SQL migration tool: shenanigans and solutions

These are solutions for some issues I encountered when migrating a Shakespeare database to DGraph. The generated DGraph dataset is open source, do to check it out and leave a star :star:. A shoutout to the DGraph community for helping me out!

Issues with MySQL

  1. Without foreign keys, DGraph links are not generated. The legacy MyISAM engine does not support foreign keys, migrate to a newer engine to add them.

  2. Unsupported types: blob, mediumInt and char cause the migration tool to fail.

  3. Different naming conventions: MySQL generally uses snake case and plurals for naming columns and tables. By contrast, GraphQL types are in singular and use Pascal case. After the sql.rdf file is generated, you may wish to change type and property names. Eg. play_characters should be PlayCharacter in GraphQL.

  4. Foreign keys need to be renamed: Foreign key relations are transformed to GraphQL relations. Eg. let paragraphId be primary key of Paragraph table. It is present as a foreign key in Character table. <Character.paragraphId> must be replaced with <Character.paragraph> so that we get a properly named GraphQL schema.

- _Screen grounding data_
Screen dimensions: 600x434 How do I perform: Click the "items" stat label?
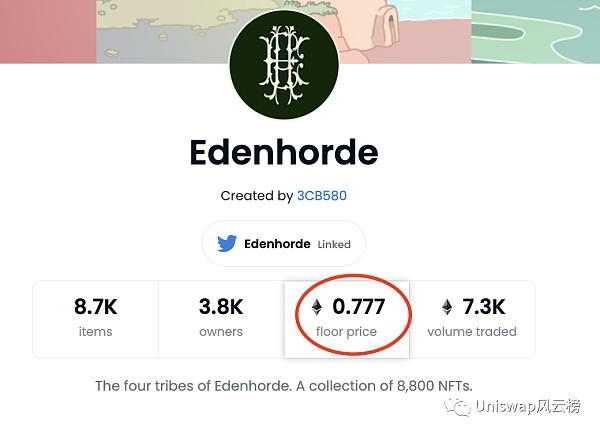(x=95, y=331)
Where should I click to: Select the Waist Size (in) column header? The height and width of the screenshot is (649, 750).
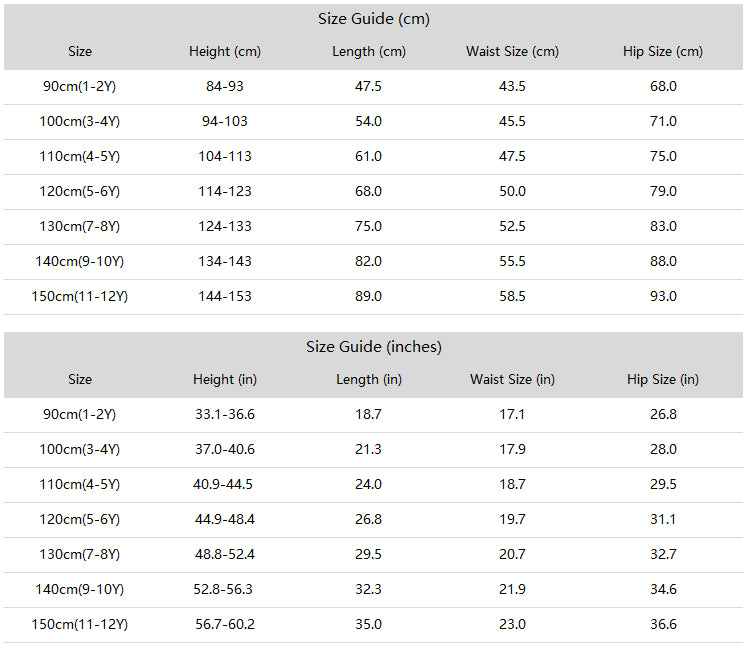pos(512,379)
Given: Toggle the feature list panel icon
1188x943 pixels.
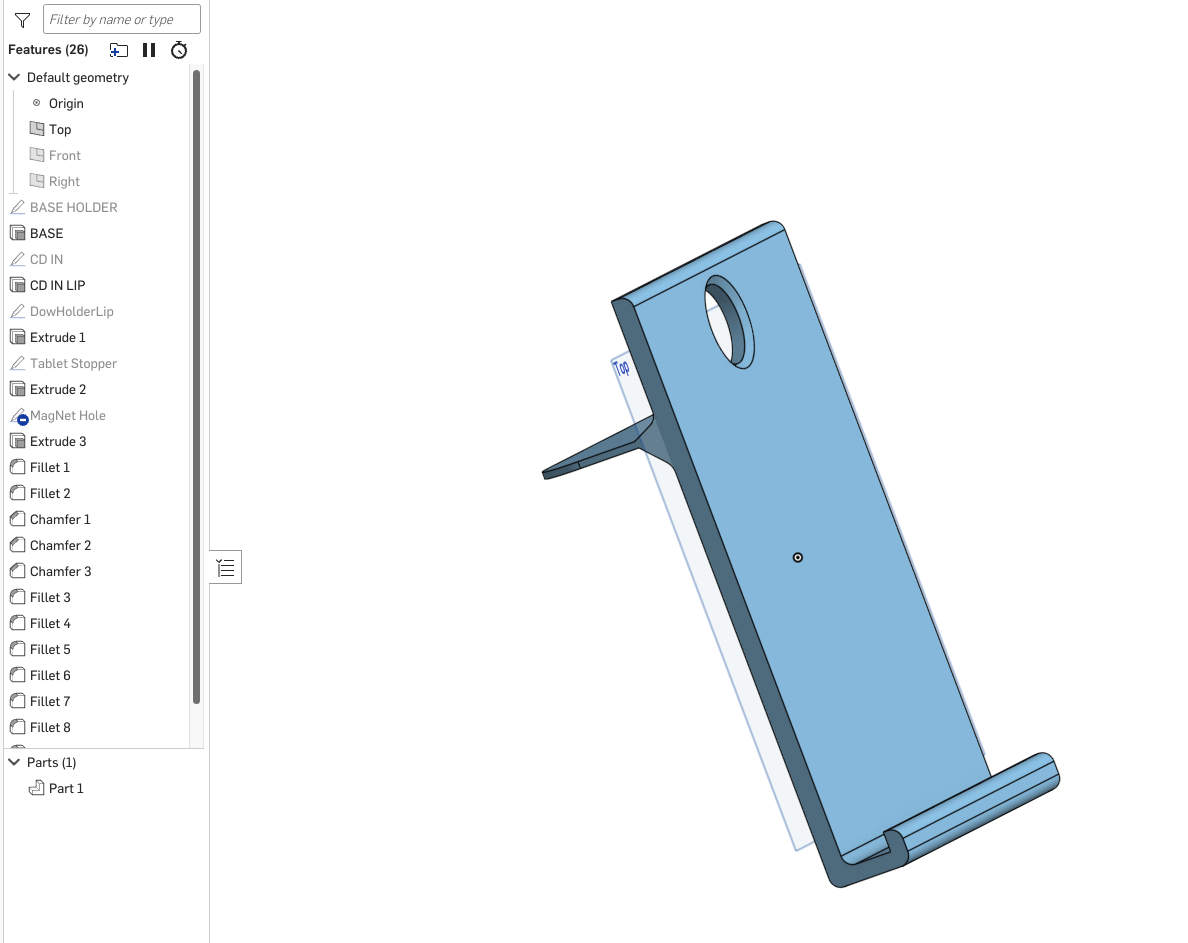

- _What to do_
[1] Decide whether each statement agrees with the SQL migration notes, answering yes or no and quoting the words that settle it: (a) The MyISAM engine supports foreign keys. (b) The types blob, mediumInt and char make the migration tool fail. (c) GraphQL types are written in the singular with Pascal case.
[2] Carry the SQL migration notes forward from their last sentence.
This data has no connection to the SQL migration notes.

- _Responses for each task_
[1]
(a) No: "The legacy MyISAM engine does not support foreign keys"
(b) Yes: "Unsupported types: blob, mediumInt and char cause the migration tool to fail."
(c) Yes: "GraphQL types are in singular and use Pascal case."

[2]
    type Character {
        charId: String! @id
        paragraph: Paragraph # confusing if this field instead was paragraphId: Paragraph
    }
    

Issues with migration tool

  1. GraphQL schema must be separately designed and explicitly added in order to execute GraphQL queries. The generated schema.txt is a DQL schema, adding this does not generate a GraphQL schema. Note that a DQL schema is auto-generated when GraphQL schema is added.

  2. <dgraph.type> fields are not generated in the sql.rdf file. Without <dgraph.type> the node data can be queried from DQL but not from GraphQL.

    Regular expression solution: Let <Character.charId> be the table ID. We wish to add <dgraph.type> "Character" for every character.

    In VS Code, regex search for (.*?) <Character.charId> (.*?) . and replace with

    $1 <Character.charId> $2 .
    $1 <dgraph.type> "Character" .
    

    This gives us

    _:Character.1citizen <Character.charId> "1citizen" .
    _:Character.1citizen <dgraph.type> "Character" .
    
  3. @hasInverse do not work when data is added using RDF instead of a GraphQL mutation. The inverse connections need to be explicitly added. This can’t be done manually for large datasets.

    type Paragraph {
        paragraphId: String! @id
        character: Character
    }
    
    type Character {
        charId: String! @id
        paragraphs: [Paragraph] @hasInverse(field: character)
    }
    

    Regular expression solution: Suppose the generated dataset has Paragraph.character predicates and we want to add the inverse Character.paragraphs predicates.

    In VS Code regex search for (.*?) <Paragraph.character> (.*?) . and replace with

    $1 <Paragraph.character> $2 .
    $2 <Character.paragraphs> $1 .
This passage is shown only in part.